From mboxrd@z Thu Jan  1 00:00:00 1970
From: Mike Shaver <shaver@clusterfs.com>
Subject: Re: [Lustre-devel] Re: fixing redundant network opens on Linux file creation
Date: Tue, 7 Jan 2003 08:19:27 -0500
Sender: samba-technical-admin@lists.samba.org
Message-ID: <20030107081927.Z11553@off.net>
References: <20030106154853.N31555@schatzie.adilger.int> <OF37000125.004F402A-ON87256CA7.00018EB2-88256CA7.0005DCA2@us.ibm.com>
Mime-Version: 1.0
Content-Type: text/plain; charset=us-ascii
Cc: Andreas Dilger <adilger@clusterfs.com>, Jan Hudec <bulb@ucw.cz>,
	linux-fsdevel@vger.kernel.org, linux-fsdevel-owner@vger.kernel.org,
	Lustre Development Mailing List <lustre-devel@lists.sourceforge.net>,
	Richard Sharpe <rsharpe@richardsharpe.com>,
	samba-technical@samba.org, Steven French <sfrench@us.ibm.com>
Return-path: <samba-technical-admin@lists.samba.org>
To: Bryan Henderson <hbryan@us.ibm.com>
Content-Disposition: inline
In-Reply-To: <OF37000125.004F402A-ON87256CA7.00018EB2-88256CA7.0005DCA2@us.ibm.com>; from hbryan@us.ibm.com on Mon, Jan 06, 2003 at 05:06:23PM -0800
Errors-To: samba-technical-admin@lists.samba.org
List-Help: <mailto:samba-technical-request@lists.samba.org?subject=help>
List-Post: <mailto:samba-technical@lists.samba.org>
List-Subscribe: <http://lists.samba.org/mailman/listinfo/samba-technical>,
	<mailto:samba-technical-request@lists.samba.org?subject=subscribe>
List-Unsubscribe: <http://lists.samba.org/mailman/listinfo/samba-technical>,
	<mailto:samba-technical-request@lists.samba.org?subject=unsubscribe>
List-Archive: <http://lists.samba.org/pipermail/samba-technical/>
List-Id: linux-fsdevel.vger.kernel.org

On Jan 06, Bryan Henderson wrote:
> That's really orthogonal to this discussion.  If you want to conserve the
> number of VFS operation routines, you can have a single routine with
> parameters for a dozen different operations whether it is
> lookup-with-intent or lookup-and-do.  Pretty much the only difference in
> the C code is the name of the routine.

* Dataset records:
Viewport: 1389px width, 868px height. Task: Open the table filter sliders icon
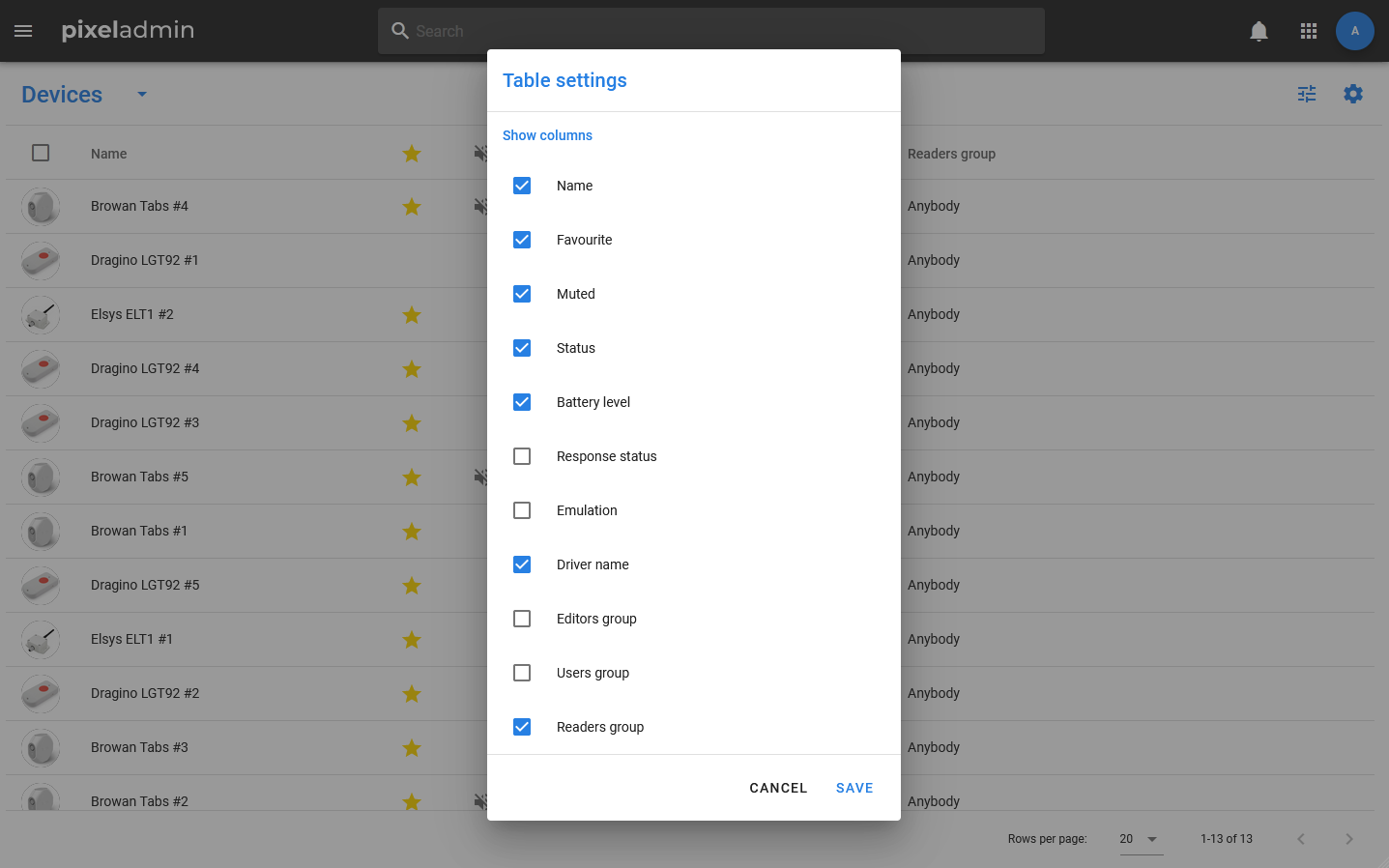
---
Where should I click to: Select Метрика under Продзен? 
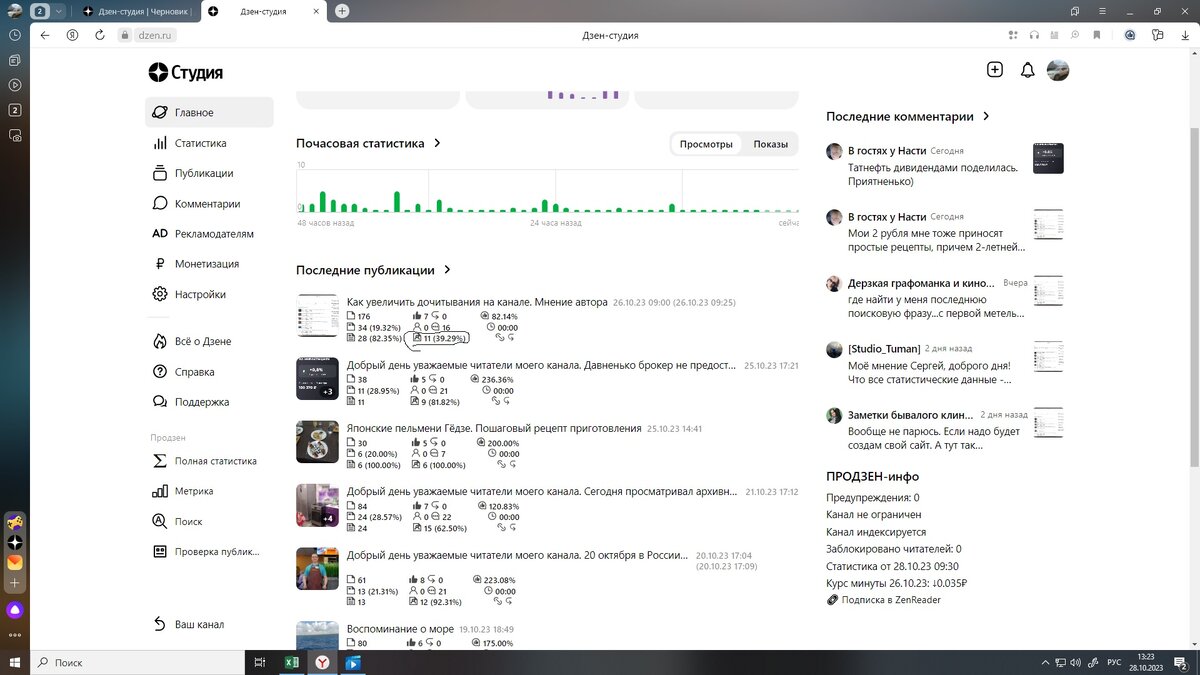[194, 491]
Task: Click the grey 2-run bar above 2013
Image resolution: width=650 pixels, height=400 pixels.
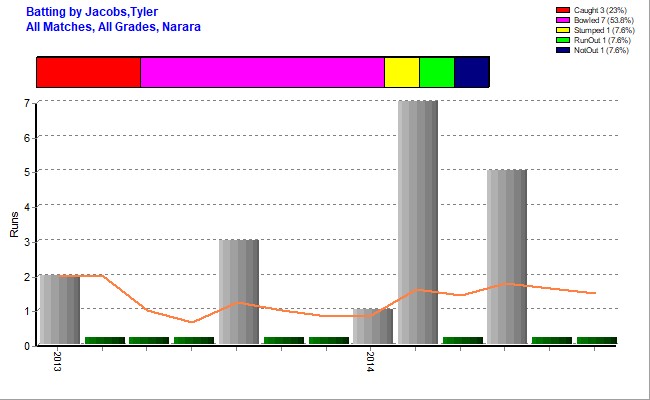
* * *
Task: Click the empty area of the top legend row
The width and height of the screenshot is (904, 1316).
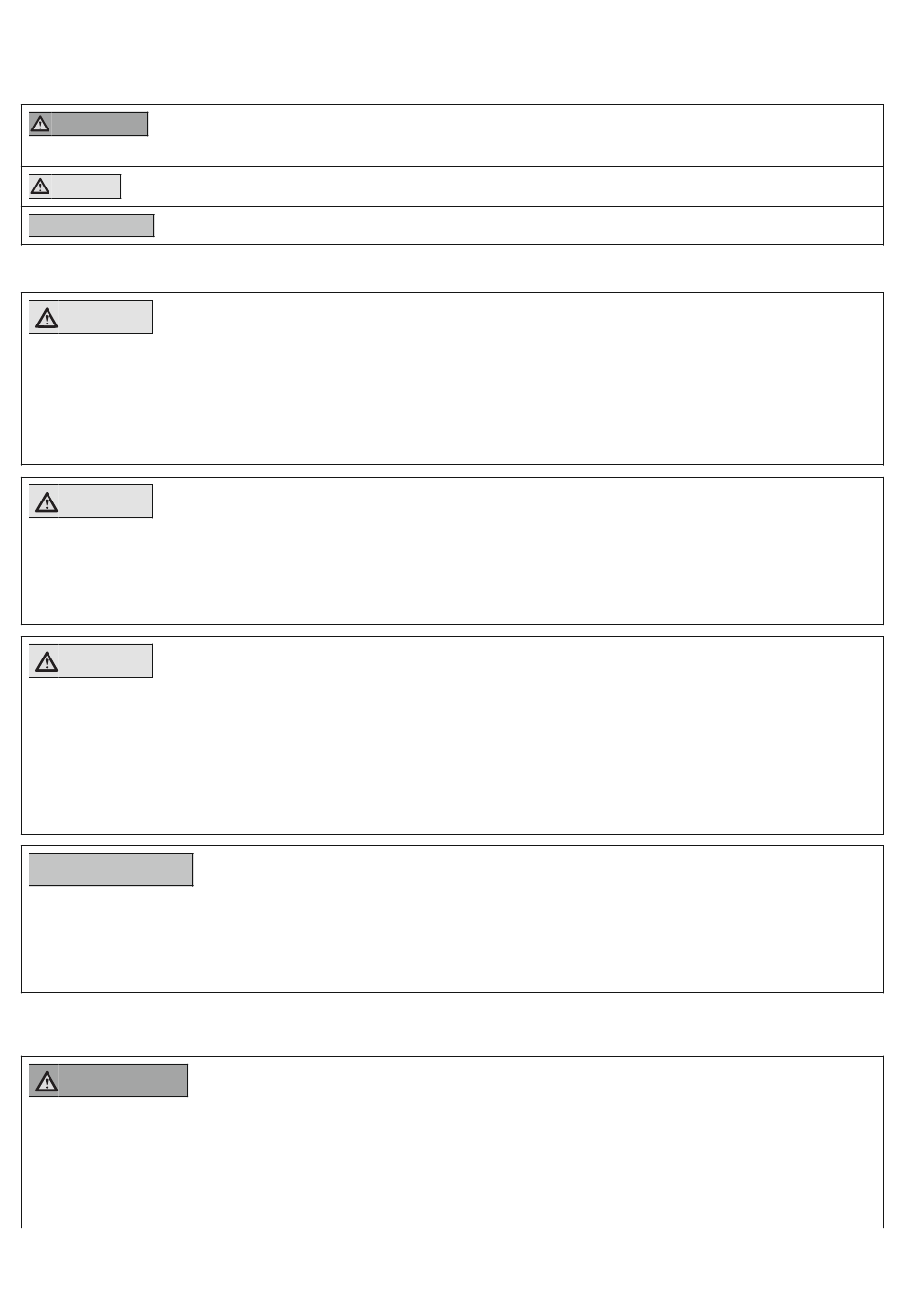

* List of tasks:
[A] Copy out the stretch of the mailing-list message above from "On Jan 06, Bryan" through "of the routine.".
[B] Answer these questions about the mailing-list message above:
(i) Who sent the message, according to its From line?
(ii) What date does the message's Date line give?
(iii) According to the quoted passage, what is pretty much the only difference in the C code?

* Written responses:
[A]
On Jan 06, Bryan Henderson wrote:
> That's really orthogonal to this discussion.  If you want to conserve the
> number of VFS operation routines, you can have a single routine with
> parameters for a dozen different operations whether it is
> lookup-with-intent or lookup-and-do.  Pretty much the only difference in
> the C code is the name of the routine.

[B]
(i) Mike Shaver
(ii) Tuesday, January 7, 2003
(iii) The name of the routine